Palo Alto Networks has issued a warning about a newly discovered zero-day vulnerability in its PAN-OS operating system, identified as CVE-2025-0108. This flaw potentially allows threat actors to bypass login authentication, and reports indicate that it is already being exploited in the wild.
Administrators are advised to ensure their devices are fully patched and to restrict access to the management interfaces of their firewalls, ideally blocking open internet access. According to Palo Alto Networks, this will significantly lower the risk of exploitation. They recommend allowing management access only from trusted internal IPs, which is detailed in their best practices for deployment.

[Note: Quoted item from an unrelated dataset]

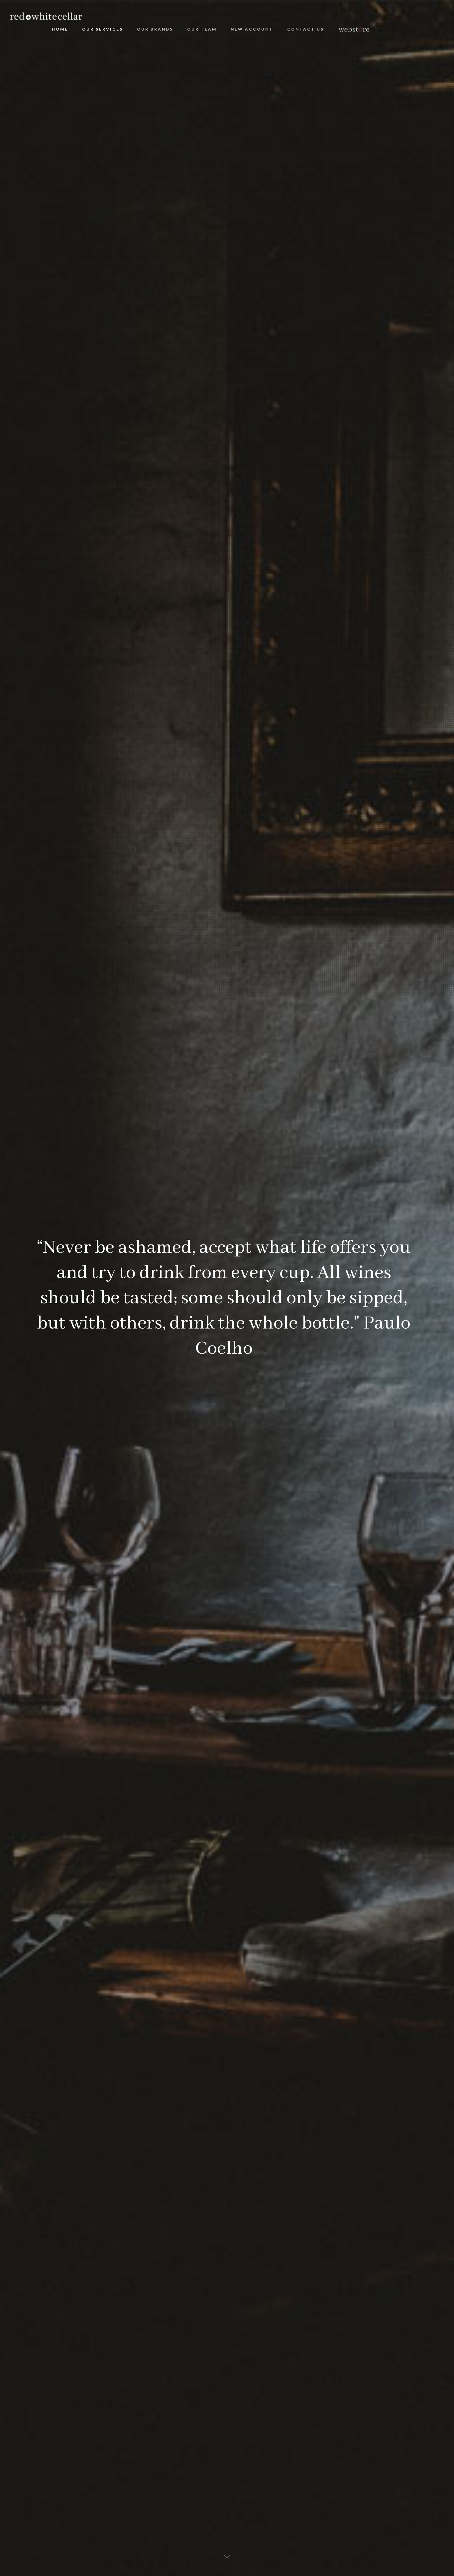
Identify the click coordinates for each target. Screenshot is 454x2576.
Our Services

To identify at-risk devices, administrators can navigate to the Assets section in the Palo Alto Networks Customer Support Portal and look for those tagged with ‘PAN-SA-2024-0015’. Devices can be exposed through management interfaces, particularly if they are set up with GlobalProtect portals or gateways that are configured improperly.

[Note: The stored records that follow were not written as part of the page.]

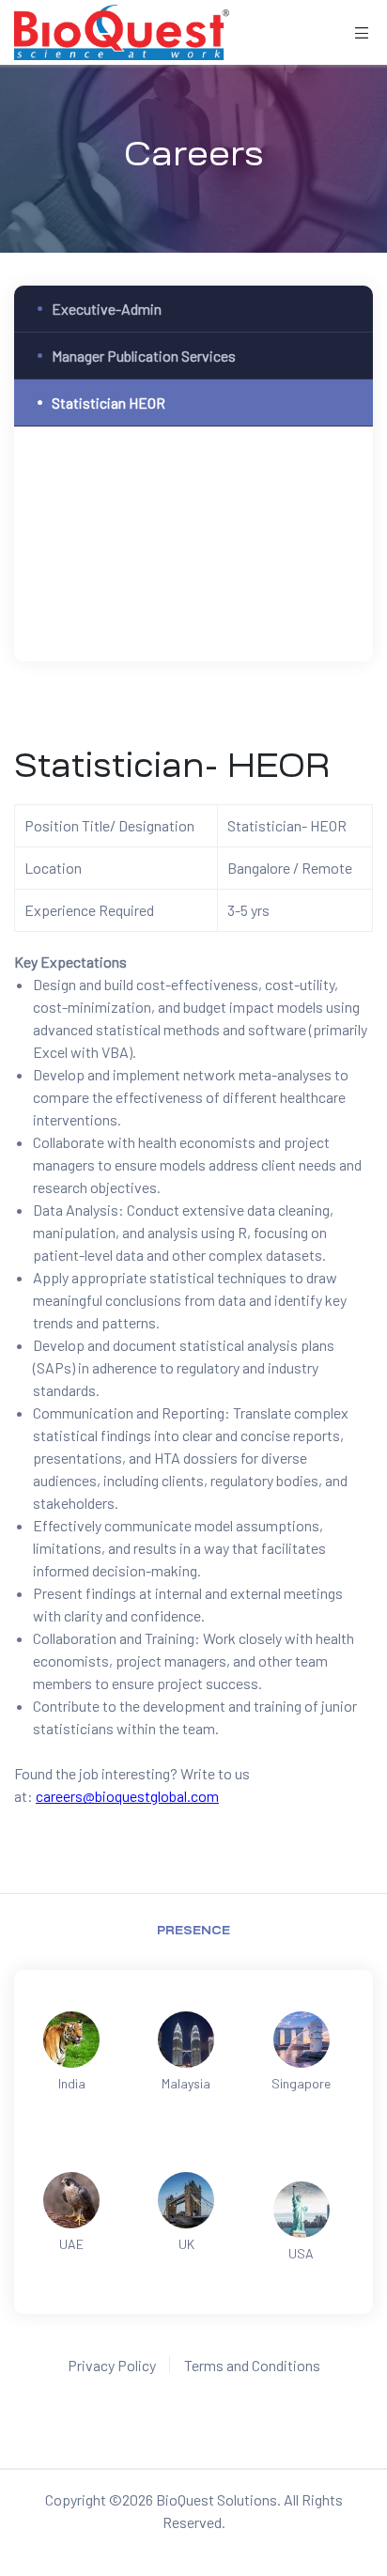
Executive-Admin (107, 309)
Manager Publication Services (144, 356)
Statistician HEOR (108, 402)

The vulnerability stems from an architectural flaw between the Nginx and Apache components of PAN-OS. Essentially, Nginx initially processes web requests and passes them to Apache, which can treat the requests differently, creating the conditions for an authentication bypass. Assetnote, the firm that discovered the vulnerability, emphasized that such architectural issues are common and can lead to significant security risks.
Palo Alto Networks has confirmed that the vulnerability does not affect its Cloud NGFW or Prisma Access products. Prompt action is crucial as exploitation began shortly after the vulnerability was disclosed, highlighting the importance of immediate security measures.